The Australian Securities and Investments Commission has released guidance for investment and super funds making ESG claims, along with a clear warning that it is monitoring the market for false claims about sustainability.
The corporate watchdog has outlined its expectations to investment managers and funds offering sustainability-related products in a new information sheet.
The increased scrutiny comes at a time of rapid growth for the sector. As of July last year, retail assets invested in sustainable funds in Australia and New Zealand topped $33.4 billion, according to a report from global financial services company, Morningstar.
The amount represents an 18 per cent increase compared with 31 March 2021 and a 66 per cent increase compared with 30 June 2020.
However, this rapid growth in the sector has led to questions over where, and how, funds are being invested.
Under the Corporations Act and the ASIC Act, funds are prohibited from making claims that are false or misleading, or engaging in deceptive conduct in relation to financial products or services.
In its 2020-21 Corporate Plan, ASIC indicated it would undertake a review to assess whether product issuers were making misleading claims that harm investors.
The regulator also warns that misleading claims about sustainability can erode investor confidence in the market for sustainability-related products and poses a threat to a fair and efficient financial system.
Nine key questions from ASIC
In its guidance, ASIC set out nine key questions that firms should ask before offering ESG-related products to investors:
- is your product true to label?
- have you used vague terminology?
- are your headline claims potentially misleading?
- have you explained how sustainability-related factors are incorporated into investment decisions and stewardship activities?
- have you explained your investment screening criteria? Are any of the screening criteria subject to any exceptions or qualifications?
- do you have any influence over the benchmark index for your sustainability-related product? If you do, is your level of influence accurately described?
- have you explained how you use metrics related to sustainability?
- do you have reasonable grounds for a stated sustainability target? Have you explained how this target will be measured and achieved?
- is it easy for investors to locate and access relevant information?
For example, a sustainability-related product that is labelled a “no gambling fund” would breach the requirements for clear labelling if the terms of the product say it “may invest in companies that earn less than 30 per cent of their total revenue from gambling activities”.
Transparency needed for growth
ASIC deputy chair Karen Chester said transparency and trust are paramount as the market for green investments grows.
“Our information sheet is simply about helping issuers comply with their existing regulatory obligations. Labels or headline statements about a product’s green credentials should not be misleading.
“Being ‘true to label’ is not a nice-to-have, it’s a regulatory must-have. It’s also a must-have for investor confidence and trust. And a must-have for both fair and efficient market outcomes here. Misdirected investment here will inevitably be at great economic cost.
“We have set out nine important questions for issuers to ask themselves.

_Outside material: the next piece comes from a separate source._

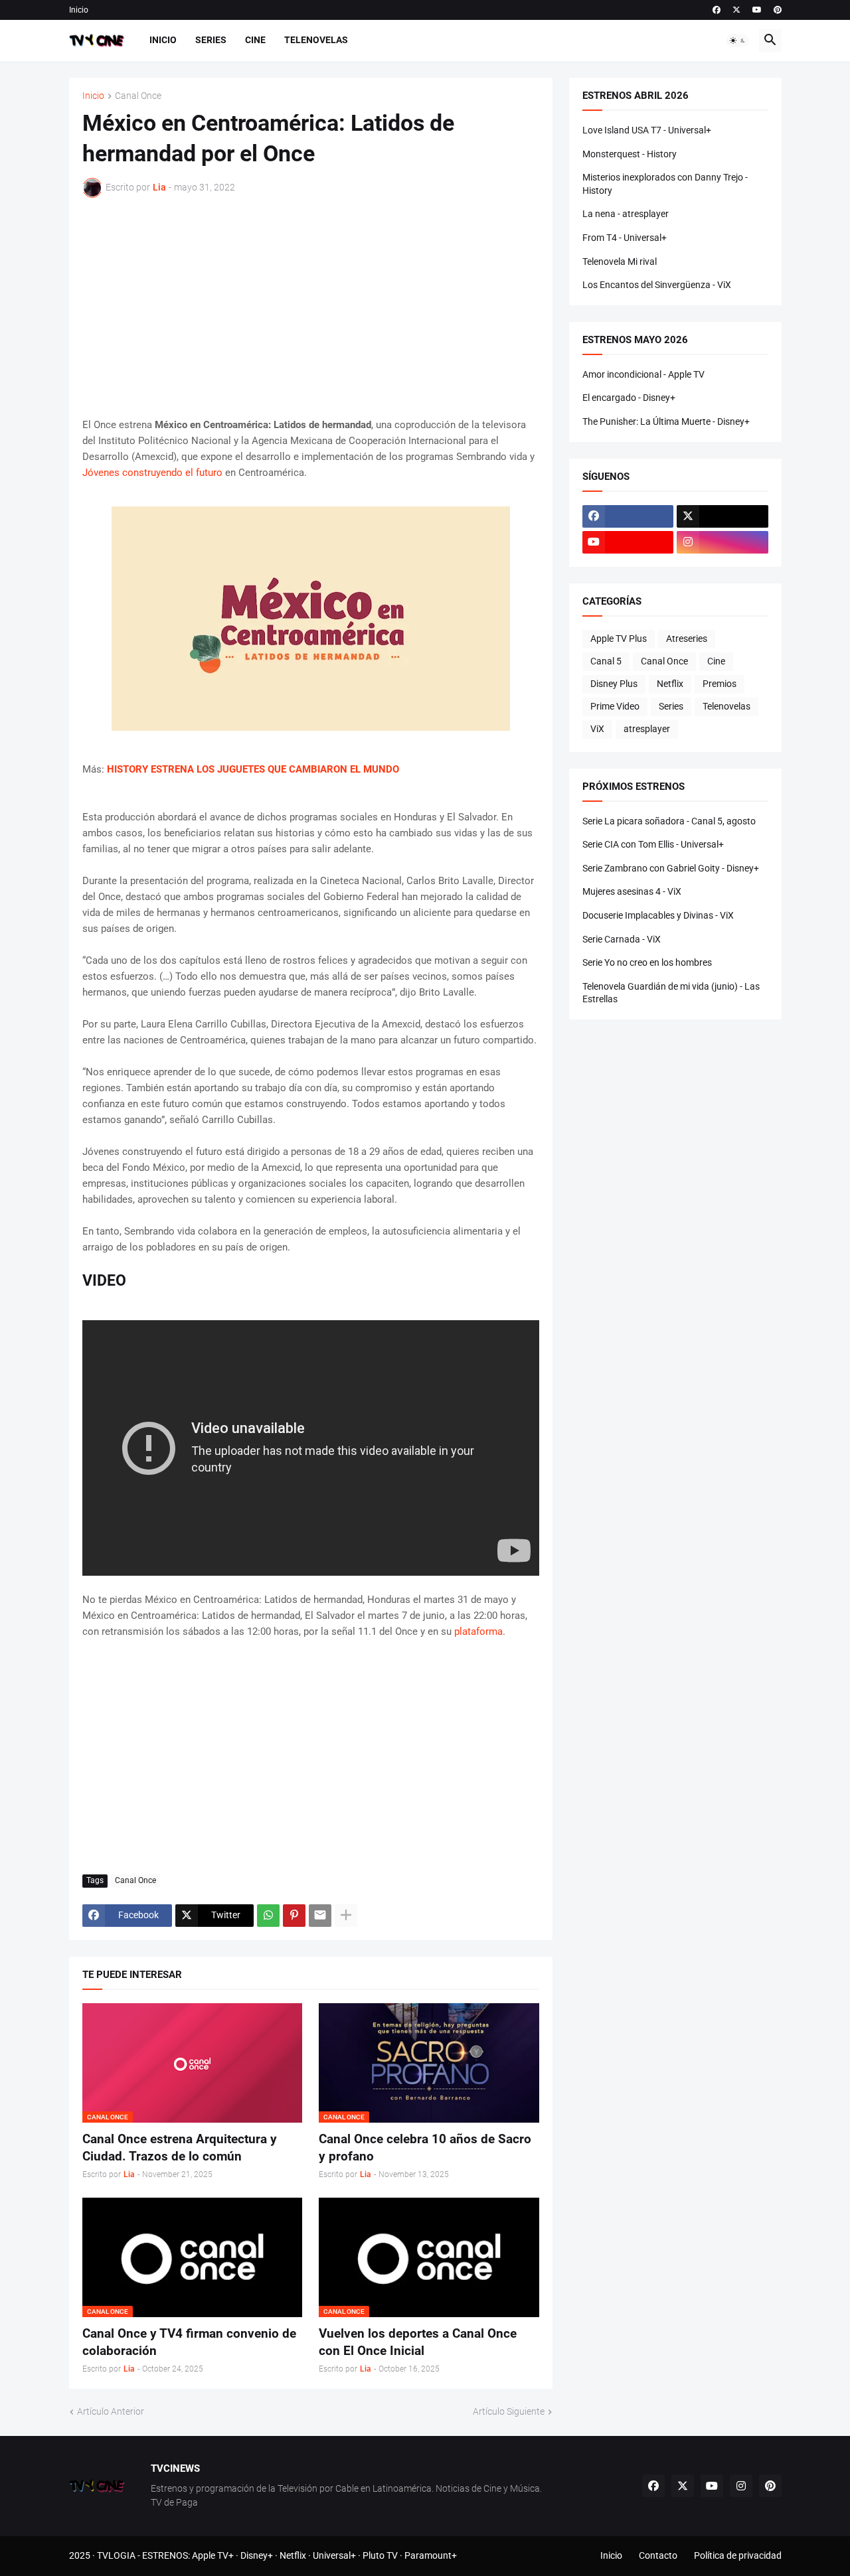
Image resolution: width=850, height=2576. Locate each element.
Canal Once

We would hope and indeed expect issuers to review their practices against our information sheet.”
However, for funds failing to live up to the new guidelines, ASIC commissioner Sean Hughes warned that greenwashing “is and will remain a priority area of focus” for the regulator. It is appealing to people to notify it if they see any greenwashing in financial products.
The Responsible Investment Association Australasia chief executive Simon O’Connor welcomed the new guidelines.
“Our 2021 research shows that while the majority (89 per cent) of the Australian investment market claims to be responsible, it is just 40 per cent of managers that are engaged in leading practice responsible investing” Mr O’Connor said in a media statement.
“We welcome the focus on greenwashing by ASIC which reinforces that, by law, any investor making a sustainability claim must be able to substantiate this and provide supporting evidence.”